It was made in the same spirit as many other American TV series of the time, from Huggins' own The Fugitive to Renegade, about fugitives on the run across America who get involved in the personal lives of the people they meet. The major difference was that Hannibal Heyes and Kid Curry were guilty of the crimes for which they were accused, but were trying to begin a noncriminal life.

The series was modeled on the 1969 film Butch Cassidy and the Sundance Kid, starring Paul Newman and Robert Redford. (Universal contract player Ben Murphy was offered to the producers because he was considered a Paul Newman lookalike.) A number of similarities are seen between the film and the TV series: One of the lead characters in the film was called Harvey Logan (played by Ted Cassidy). In real life, Harvey Logan, also known by the nickname of Kid Curry, was an associate of the real Butch Cassidy, and unlike the TV version, was a cold-blooded killer.

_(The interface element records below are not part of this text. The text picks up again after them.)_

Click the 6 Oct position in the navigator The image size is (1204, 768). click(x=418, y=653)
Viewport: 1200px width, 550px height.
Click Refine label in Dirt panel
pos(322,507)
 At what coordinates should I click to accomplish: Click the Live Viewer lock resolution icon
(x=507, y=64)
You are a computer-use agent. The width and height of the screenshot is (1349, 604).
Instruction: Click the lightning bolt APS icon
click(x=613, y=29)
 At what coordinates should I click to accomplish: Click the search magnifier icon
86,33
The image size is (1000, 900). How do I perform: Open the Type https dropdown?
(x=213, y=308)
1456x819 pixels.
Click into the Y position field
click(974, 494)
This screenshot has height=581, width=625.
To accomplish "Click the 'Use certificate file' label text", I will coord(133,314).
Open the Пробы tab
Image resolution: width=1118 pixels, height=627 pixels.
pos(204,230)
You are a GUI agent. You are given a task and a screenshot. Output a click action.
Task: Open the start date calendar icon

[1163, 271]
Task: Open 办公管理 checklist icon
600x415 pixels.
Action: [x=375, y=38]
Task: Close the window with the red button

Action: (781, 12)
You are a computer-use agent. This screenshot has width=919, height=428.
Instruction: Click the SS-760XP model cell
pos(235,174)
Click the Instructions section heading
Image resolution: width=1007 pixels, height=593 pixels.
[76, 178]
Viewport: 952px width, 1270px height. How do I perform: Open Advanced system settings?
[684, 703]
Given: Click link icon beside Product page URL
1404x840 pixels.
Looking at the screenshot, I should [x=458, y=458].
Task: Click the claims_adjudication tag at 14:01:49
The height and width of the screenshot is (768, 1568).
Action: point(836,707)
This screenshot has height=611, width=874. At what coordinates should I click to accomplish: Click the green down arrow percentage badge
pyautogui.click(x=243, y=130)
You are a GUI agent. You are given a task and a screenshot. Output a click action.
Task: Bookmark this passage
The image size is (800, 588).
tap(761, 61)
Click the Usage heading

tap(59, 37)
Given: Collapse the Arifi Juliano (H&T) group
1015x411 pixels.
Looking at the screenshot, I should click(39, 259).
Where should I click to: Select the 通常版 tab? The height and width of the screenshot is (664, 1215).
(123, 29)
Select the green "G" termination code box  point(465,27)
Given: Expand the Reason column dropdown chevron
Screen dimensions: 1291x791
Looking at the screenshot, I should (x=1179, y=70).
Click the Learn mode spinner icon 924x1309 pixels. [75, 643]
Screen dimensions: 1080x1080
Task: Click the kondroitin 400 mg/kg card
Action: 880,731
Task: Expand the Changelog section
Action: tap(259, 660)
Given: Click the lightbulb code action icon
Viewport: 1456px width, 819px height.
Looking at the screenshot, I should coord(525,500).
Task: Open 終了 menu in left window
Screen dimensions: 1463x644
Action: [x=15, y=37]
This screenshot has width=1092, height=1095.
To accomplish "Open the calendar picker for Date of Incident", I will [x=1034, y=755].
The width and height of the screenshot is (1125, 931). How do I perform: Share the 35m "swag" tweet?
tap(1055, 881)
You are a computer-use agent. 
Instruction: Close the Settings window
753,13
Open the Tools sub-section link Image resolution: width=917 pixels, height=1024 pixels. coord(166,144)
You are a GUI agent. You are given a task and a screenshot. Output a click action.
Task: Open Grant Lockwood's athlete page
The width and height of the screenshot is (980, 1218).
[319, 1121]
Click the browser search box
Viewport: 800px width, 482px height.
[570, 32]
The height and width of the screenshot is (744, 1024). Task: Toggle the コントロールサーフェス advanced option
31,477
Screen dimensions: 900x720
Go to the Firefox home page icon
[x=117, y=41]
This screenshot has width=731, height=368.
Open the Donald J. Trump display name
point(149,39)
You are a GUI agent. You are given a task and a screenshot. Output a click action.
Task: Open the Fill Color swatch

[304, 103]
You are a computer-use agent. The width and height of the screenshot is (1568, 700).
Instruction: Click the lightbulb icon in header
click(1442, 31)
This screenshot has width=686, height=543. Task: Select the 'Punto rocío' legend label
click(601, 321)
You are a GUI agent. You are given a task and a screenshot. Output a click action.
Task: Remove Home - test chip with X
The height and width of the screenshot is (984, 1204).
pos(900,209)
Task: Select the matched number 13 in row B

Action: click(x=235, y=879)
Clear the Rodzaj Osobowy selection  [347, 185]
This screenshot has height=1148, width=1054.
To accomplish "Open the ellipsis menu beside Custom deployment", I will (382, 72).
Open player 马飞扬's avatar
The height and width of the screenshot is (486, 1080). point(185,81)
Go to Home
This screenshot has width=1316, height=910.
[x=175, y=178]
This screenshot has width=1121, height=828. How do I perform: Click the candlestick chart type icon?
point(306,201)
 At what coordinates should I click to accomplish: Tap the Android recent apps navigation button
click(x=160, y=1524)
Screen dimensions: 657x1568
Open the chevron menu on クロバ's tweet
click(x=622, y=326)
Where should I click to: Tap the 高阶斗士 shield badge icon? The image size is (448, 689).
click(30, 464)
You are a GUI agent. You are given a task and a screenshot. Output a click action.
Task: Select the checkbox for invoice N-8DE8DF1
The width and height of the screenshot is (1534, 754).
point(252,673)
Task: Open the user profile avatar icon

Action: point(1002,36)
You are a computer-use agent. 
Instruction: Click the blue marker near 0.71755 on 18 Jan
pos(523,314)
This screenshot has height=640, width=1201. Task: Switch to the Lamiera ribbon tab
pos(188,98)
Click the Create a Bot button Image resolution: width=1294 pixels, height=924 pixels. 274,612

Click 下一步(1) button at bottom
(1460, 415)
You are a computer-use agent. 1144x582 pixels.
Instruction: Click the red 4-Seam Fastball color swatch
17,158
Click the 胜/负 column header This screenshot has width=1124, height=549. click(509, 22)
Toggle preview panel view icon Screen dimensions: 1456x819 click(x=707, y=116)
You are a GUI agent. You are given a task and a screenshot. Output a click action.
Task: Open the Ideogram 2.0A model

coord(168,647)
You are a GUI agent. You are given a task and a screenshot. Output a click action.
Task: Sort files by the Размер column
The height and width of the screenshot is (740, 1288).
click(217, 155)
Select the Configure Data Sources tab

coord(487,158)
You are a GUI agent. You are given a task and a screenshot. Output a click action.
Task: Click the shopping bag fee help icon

The TV series also featured a group of robbers called the Devil's Hole Gang, loosely based on the Hole in the Wall Gang from which Cassidy recruited most of his outlaws. To lend them an element of audience sympathy, Heyes and Curry were presented as men who avoided bloodshed (though Curry did once kill in self-defense) and always were attempting to reform and seek redemption for their "prior ways".

The names "Smith" and "Jones" originated from a line in the 1969 film Butch Cassidy and the Sundance Kid, when before one of their final hold-ups, the characters are outside a bank in Bolivia and Sundance turns to Butch and says: "I'm Smith and you're Jones."

Locations
Parts of the television series were filmed at Castle Valley and Professor Valley in Utah.

Cancellation
The series continued for another 17 episodes after the recasting of Hannibal Heyes, but never regained its popularity after the loss of Duel. This, as well as the fact that the long-prominent Western genre was giving way to police dramas, brought the show to an end on January 13, 1973. On January 16, 1973, Bonanza aired its final episode, leaving the 18-year-old Gunsmoke, the syndicated comedy western Dusty's Trail, and Kung Fu as the only Westerns scheduled for Fall 1973.

Episodes

Home media
The entire series has been released on DVD.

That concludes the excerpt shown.